Exercise objective: Once you reach the line containing "Select the 2016 - 2019 Toyota Tacoma row" in the entries below, write out that line and each one after it down to the line containing "The image size is (1200, 829).", exactly and with nothing added.
[Start of Attachment]
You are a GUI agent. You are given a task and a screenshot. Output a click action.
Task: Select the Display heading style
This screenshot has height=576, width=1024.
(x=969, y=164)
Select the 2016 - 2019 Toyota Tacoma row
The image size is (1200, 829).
[End of Attachment]
[Start of Attachment]
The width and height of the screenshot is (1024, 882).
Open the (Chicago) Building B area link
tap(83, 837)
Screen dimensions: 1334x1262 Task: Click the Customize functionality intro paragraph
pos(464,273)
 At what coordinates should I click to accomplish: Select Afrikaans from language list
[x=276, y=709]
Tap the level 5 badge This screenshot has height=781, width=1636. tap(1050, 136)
[End of Attachment]
Solution:
Select the 2016 - 2019 Toyota Tacoma row
The image size is (1200, 829).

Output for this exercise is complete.